De burgemeester is na ontvangst van de bestuurlijke rapportage overgegaan tot de in de inleiding genoemde besluitvorming.
5.1.
De burgemeester heeft op 14 januari 2025 en op 15 januari 2025 een (aanvullend) verweerschrift in de bezwaarprocedure ingediend, met daarbij enkele aanvullende stukken. Hierbij heeft de burgemeester allereerst een aanvullend proces-verbaal van de politie van
7 november 2024 overgelegd. Hierin zijn de twee MMA-meldingen van 22 en 23 juli 2024 woordelijk weergegeven. Ook is vermeld dat het aannemelijk is dat de twee personen die naast verzoeker aanwezig waren in de woning, langere tijd in een van de slaapkamers van de woning verbleven. Tot slot zijn er enkel foto’s toegevoegd, waaronder een van de in de achtertuin aangetroffen weegschaaltjes waarbij in het onderschrift staat dat het gaat om weegschaaltjes voor het wegen van grammen. Los daarvan is de tekst van een derde MMA-melding van 3 december 2024 toegevoegd. Verder zijn stukken van het NFI van
24 september 2024 bijgevoegd, waaruit volgt dat de in de keuken aangetroffen cocaïne een netto hoeveelheid van 3,38 gram betrof. Uit het overgelegde proces-verbaal van de politie van 21 augustus 2024 volgt tot slot dat de (oude) wapens die in de woning zijn gevonden, verboden vuurwapens zijn.
Toetsingskader
6. Op grond van artikel 13b, eerste lid, aanhef en onder a, van de Opiumwet is de burgemeester bevoegd om een last onder bestuursdwang tot sluiting van een woning en het bijbehorende erf op te leggen, indien in een woning harddrugs voor de verkoop, het afleveren of het verstrekken aanwezig zijn.
6.1.
De burgemeester voert het beleid om handel in drugs in Sittard-Geleen tegen te gaan. Dit beleid staat in het “Damoclesbeleid Sittard-Geleen” (het beleid), zoals vastgesteld op 13 december 2023 en in werking is getreden op 5 januari 2024. In dit beleid staat in welke gevallen de burgemeester in beginsel overgaat tot sluiting van een woning. In het beleid is onder meer bepaald dat bij een eerste constatering van een overtreding dat sprake is van het verkopen, afleveren of verstrekken dan wel daartoe aanwezig zijn van harddrugs, de woning zonder waarschuwing wordt gesloten voor de duur van zes maanden. [3]
6.2.
Op grond van artikel 4:84 van de Awb handelt het bestuursorgaan overeenkomstig de beleidsregel, tenzij dat voor een of meer belanghebbenden gevolgen zou hebben die wegens bijzondere omstandigheden onevenredig zijn in verhouding tot de met de beleidsregel te dienen doelen. Hierbij neemt de voorzieningenrechter het toetsingskader in acht, zoals de Afdeling bestuursrechtspraak van de Raad van State (Afdeling) dat in de uitspraak van 28 augustus 2019 (de overzichtsuitspraak) [4] uiteen heeft gezet. Dit toetsingskader heeft de Afdeling verder uitgewerkt in haar uitspraak van 2 februari 2022 [5] en in haar uitspraak van 6 juli 2022. [6] Aan de hand van de ernst en omvang van de overtreding dient beoordeeld te worden in hoeverre sluiting van een woning noodzakelijk is ter bescherming van het woon- en leefklimaat bij de woning en het herstel van de openbare orde. Als sluiting van de woning noodzakelijk is, dan moet de sluiting ook nog evenwichtig zijn.

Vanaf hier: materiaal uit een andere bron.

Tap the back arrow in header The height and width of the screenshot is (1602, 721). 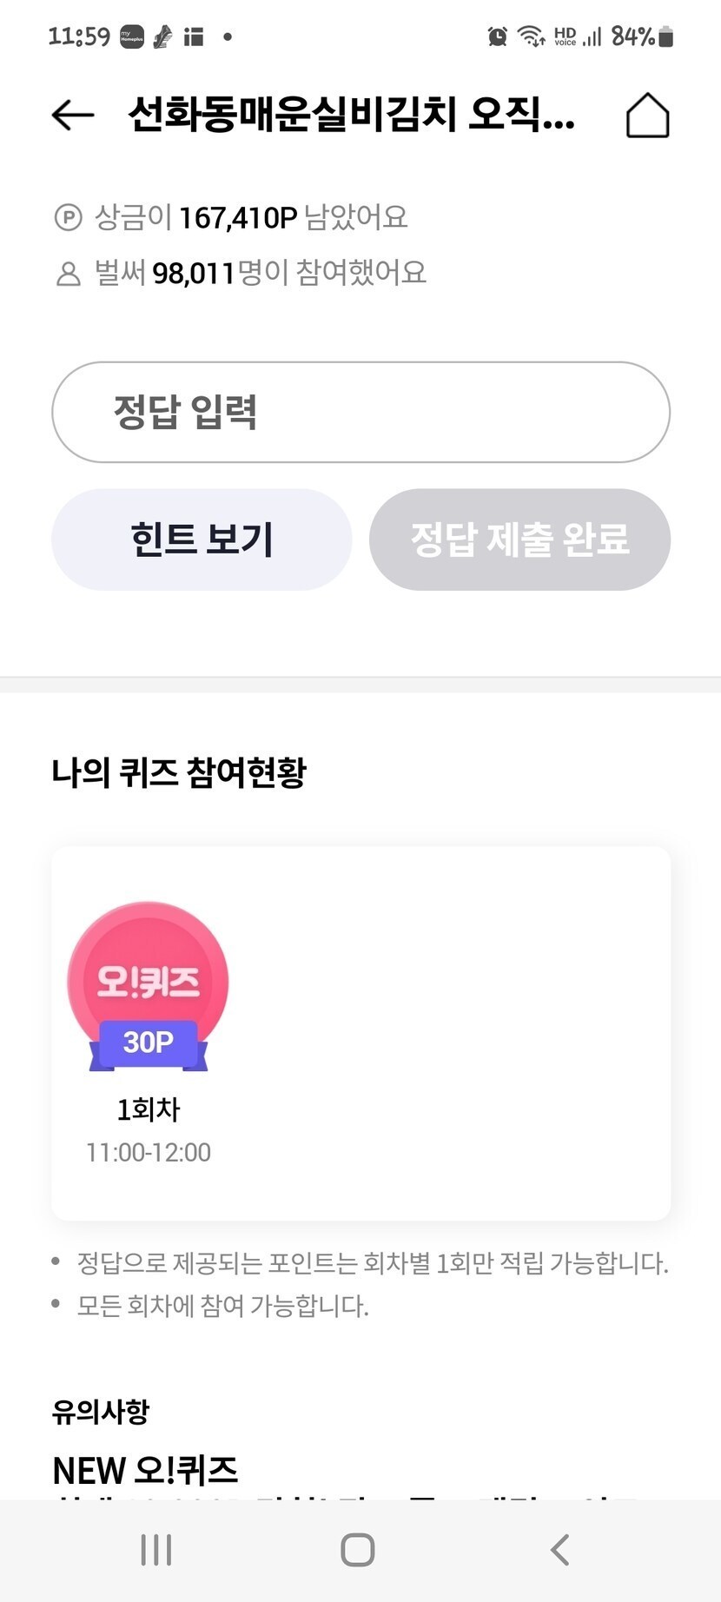[72, 115]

Is de burgemeester bevoegd om de woning te sluiten?
7. De burgemeester is in beginsel bevoegd om de woning te sluiten als er een handelshoeveelheid drugs in een woning wordt aangetroffen. Bij harddrugs is er in principe sprake van een handelshoeveelheid als er meer dan 0,5 gram wordt aangetroffen. Bij softdrugs is dat het geval als er meer dan 5 gram wordt aangetroffen. Uit vaste rechtspraak [7] van de Afdeling volgt echter dat artikel 13b, eerste lid, van de Opiumwet naar zijn tekst niet van toepassing is bij de enkele aanwezigheid van drugs in een pand. Gezien de woorden "daartoe aanwezig" moeten de drugs immers met een bepaalde bestemming aanwezig zijn, dat wil zeggen voor verkoop, aflevering of verstrekking. Het is aan de rechthebbende op het pand om aannemelijk te maken dat de aangetroffen handelshoeveelheid drugs niet voor verkoop, verstrekking of aflevering aanwezig was. Indien het tegendeel niet aannemelijk wordt gemaakt, is de burgemeester ingevolge artikel 13b, eerste lid, van de Opiumwet bevoegd om de woning te sluiten.
7.1.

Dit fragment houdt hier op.